Clinical Trial Details — Status: Recruiting

Administrative data

NCT number NCT03742245
Other study ID # Pro00020138
Secondary ID
Status Recruiting
Phase Phase 1
First received
Last updated
Start date June 11, 2019
Est. completion date March 1, 2026

Study information

Verified date May 2024
Source The Methodist Hospital Research Institute
Contact Houston Methodist Cancer Center
Phone 713-441-0629
Email ccresearch@houstonmethodist.org
Is FDA regulated No
Health authority
Study type Interventional

Clinical Trial Summary

The purpose of this study is to test the safety and preliminary efficacy of olaparib and vorinostat when used together in participants with relapsed/refractory and or metastatic breast cancer.


Description:

This is a Phase I/Ib study testing the safety and preliminary efficacy of olaparib and vorinostat when used together in participants with relapsed/refractory and or metastatic breast cancer. Cancer cells grow in an uncontrolled manner and this causes damage to their DNA (genetic makeup). Cancer cells that cannot repair this damage will not survive and die. Unfortunately, cancer cells contain certain proteins whose job is to repair DNA damage. Poly (adenosine 5' diphosphoribose) polymerase (PARP) and histone deacetylase (HDAC) are two such proteins. Olaparib stops PARP from working, and vorinostat stops histone deacetylase from working. The use of olaparib and vorinostat together may better block the ability of cancer cells to repair their DNA damage. This may lead to even better killing of cancer cells. The study will be done in two parts. In part one of the study, different dose levels of olaparib and vorinostat will be tested in several study participants. This part of the study will allow us to see the doses of olaparib and vorinostat that can be used safely together in participants with relapsed/refractory and/or metastatic breast cancer.

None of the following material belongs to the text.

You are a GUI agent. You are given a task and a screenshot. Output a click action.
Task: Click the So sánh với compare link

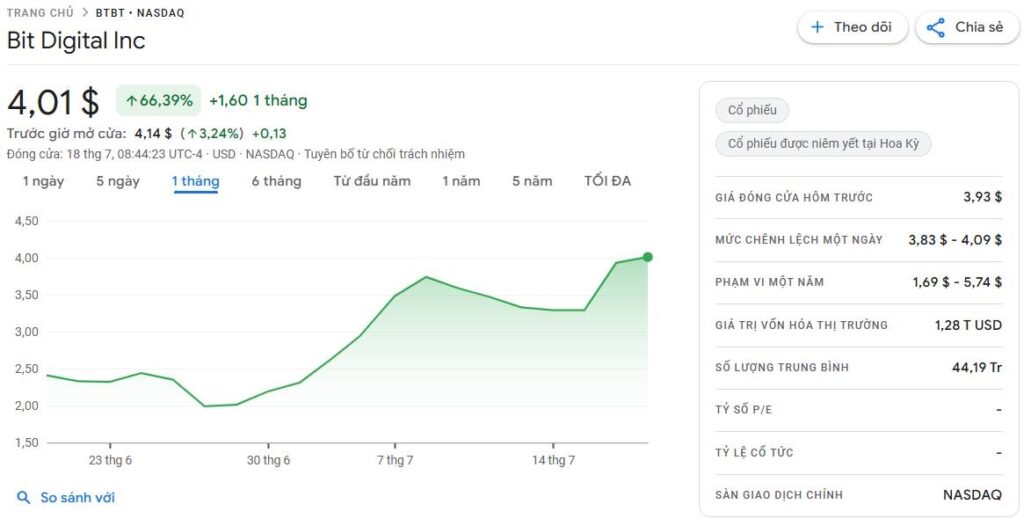[77, 498]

Up to 4 different dose levels will be studied. In part two of the study, the dose level of olaparib and vorinostat found to be the safest in the first part of the study will be tested. This part of the study will allow us to see how well relapsed/refractory and/or metastatic breast cancer responds to treatment with olaparib and vorinostat. Participants who received the dose level of olaparib and vorinostat found to be the safest in the first part of the study will also take part in part two of the study.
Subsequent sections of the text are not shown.